▸ TEXT TO READ
• • • • •
# Decentralized Storage

In the InterLink ID system, decentralized storage is a cornerstone for securely managing encrypted biometric embeddings, which are critical for robust identity verification. As depicted in \<Figure>, intermediate nodes form a distributed layer between clients and the aggregator, enhancing security, privacy, and operational continuity. These nodes store encrypted biometric embeddings—feature vectors extracted from biometric data such as facial recognition or fingerprint scans—used in the identity verification process, potentially augmented by federated learning to refine verification models. To ensure resilience against failures, attacks, or data corruption, InterLink ID implements a comprehensive backup mechanism comprising redundant storage, real-time monitoring, automatic failover, data integrity checks, and node recovery protocols. This section elaborates on these components, integrating mathematical formulations to provide a rigorous technical foundation.
• • • • •
▸ WHAT THE TASK ASKS
Carry on the text on decentralized storage in InterLink ID, starting after its final sentence. The data after this point is not needed.

▸ COLLECTED MATERIAL
• • • • •
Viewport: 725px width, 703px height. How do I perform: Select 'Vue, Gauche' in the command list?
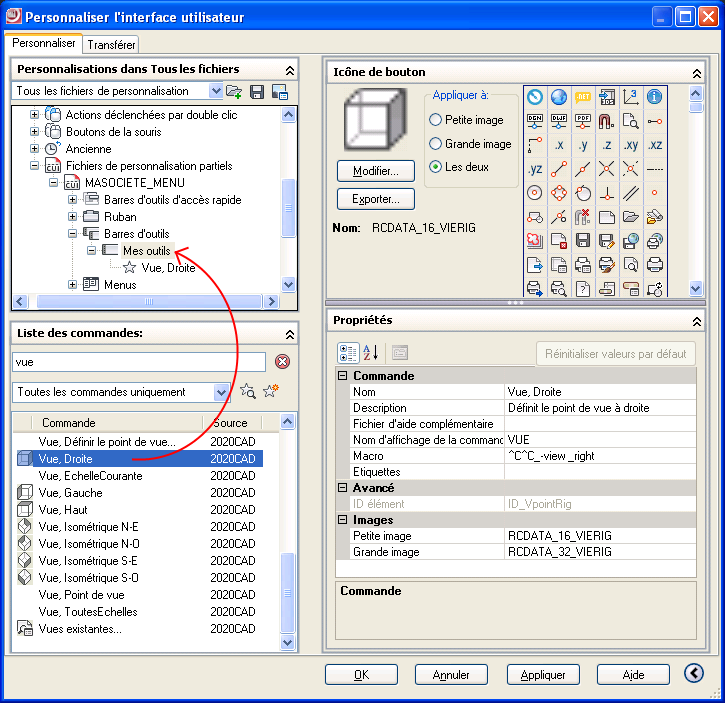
• • • • •
▸ WRITTEN RESPONSE
### Redundant Storage

To guarantee high availability and fault tolerance, each encrypted biometric embedding is replicated across multiple intermediate nodes. The system adopts a replication factor of $$k = 3$$, meaning three copies of each embedding are stored on distinct nodes. This configuration ensures that the system can tolerate up to two node failures without losing access to any embedding, providing robust resilience for identity verification services.

The distribution of replicas is managed using a consistent hashing algorithm, which ensures even load distribution and minimizes data reassignment when nodes are added or removed. Formally, let $$\mathcal{N} = {n\_1, n\_2, \dots, n\_m}$$ denote the set of intermediate nodes, and $$\mathcal{E} = {e\_1, e\_2, \dots, e\_p}$$ represent the set of encrypted embeddings. A hash function $$h: \mathcal{E} \cup \mathcal{N} \rightarrow \[0, 1)$$ maps both embedding identifiers and nodes to a unit circle (the hash ring). For an embedding $$e$$, its replicas are stored on the $$k$$ nodes $$n\_{i\_1}, n\_{i\_2}, \dots, n\_{i\_k}$$ such that $$h(n\_{i\_j})$$ are the closest hash values to $$h(e)$$ in a clockwise direction. This approach ensures efficient data retrieval and load balancing across the network.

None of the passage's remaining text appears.